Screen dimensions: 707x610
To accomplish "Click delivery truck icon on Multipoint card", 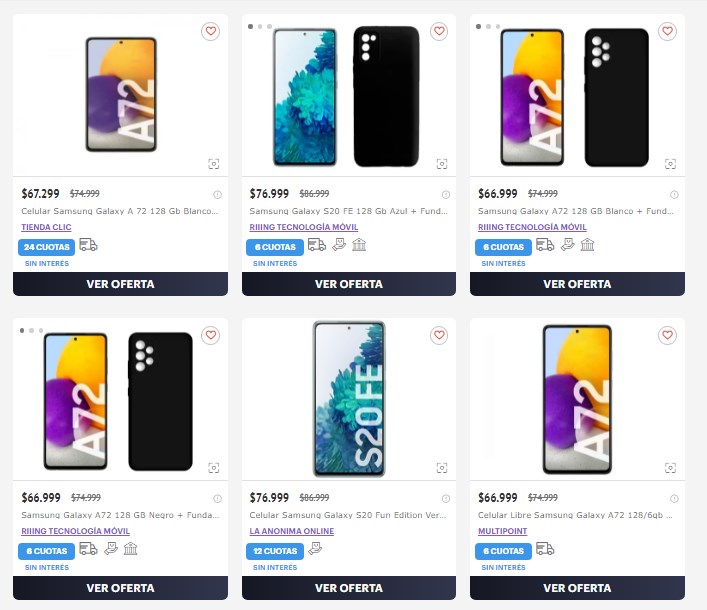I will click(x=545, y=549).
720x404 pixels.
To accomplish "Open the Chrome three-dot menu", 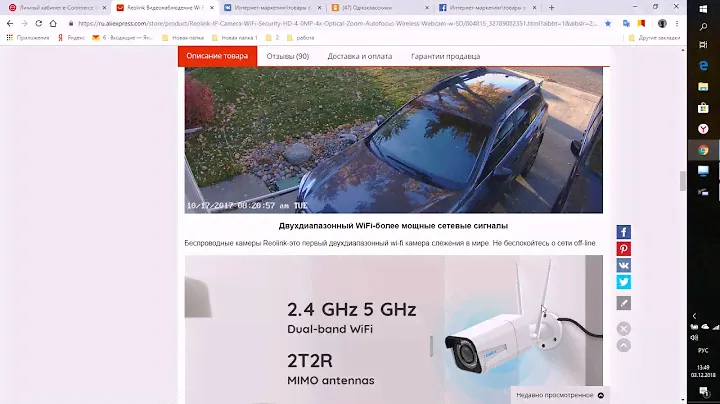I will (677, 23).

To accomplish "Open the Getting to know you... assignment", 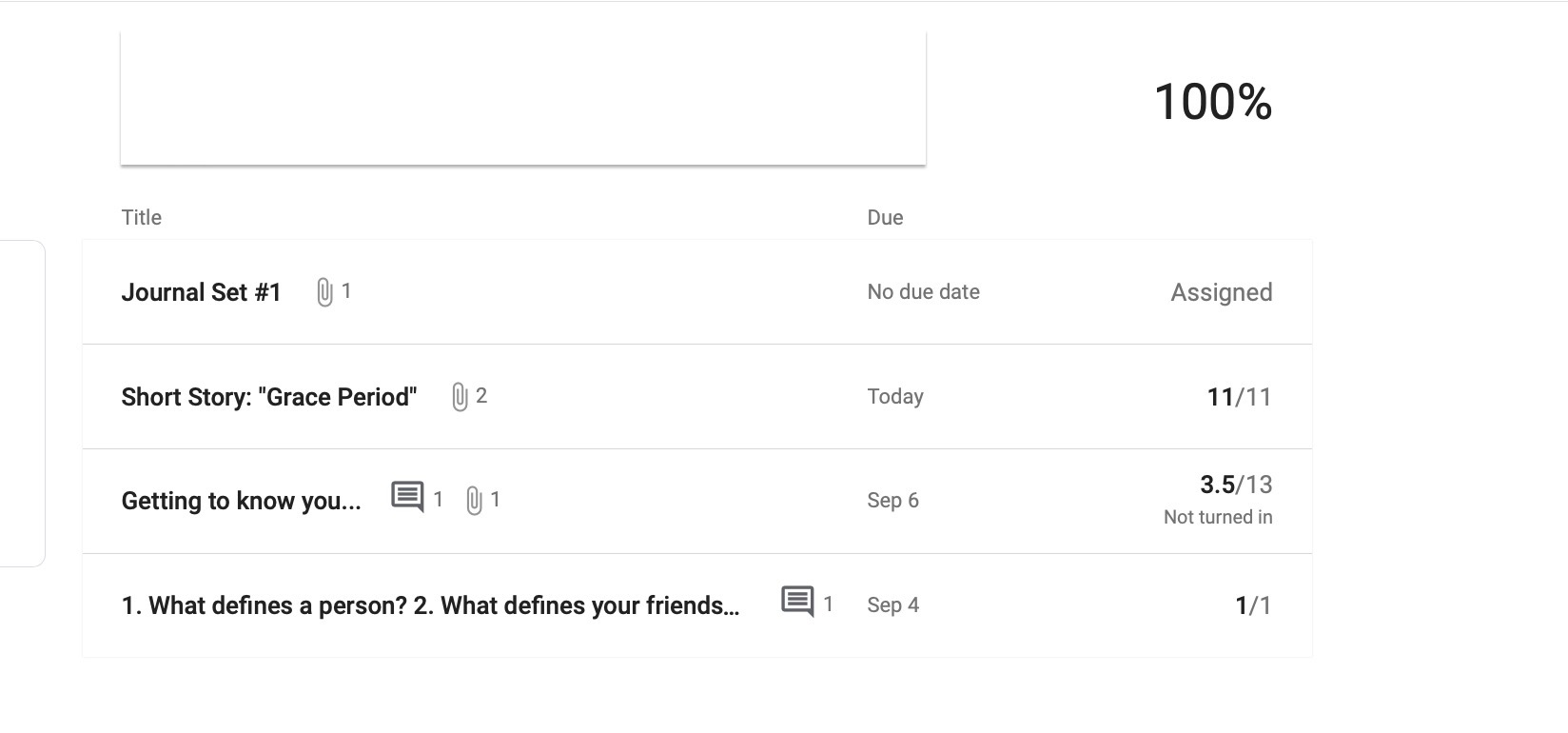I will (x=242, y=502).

+ + + +

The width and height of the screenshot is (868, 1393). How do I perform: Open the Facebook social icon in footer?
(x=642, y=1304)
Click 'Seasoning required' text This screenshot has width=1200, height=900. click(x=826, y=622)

+ + + +

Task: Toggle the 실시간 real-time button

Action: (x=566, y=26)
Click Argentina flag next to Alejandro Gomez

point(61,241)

+ + + +

• Directions for this task:
Within the material above, transcribe exactly the lines that run from the line holding "The width and" through the line holding "Click 'Seasoning required'".

• The completed task:
The width and height of the screenshot is (868, 1393). How do I perform: Open the Facebook social icon in footer?
(x=642, y=1304)
Click 'Seasoning required' text This screenshot has width=1200, height=900. click(x=826, y=622)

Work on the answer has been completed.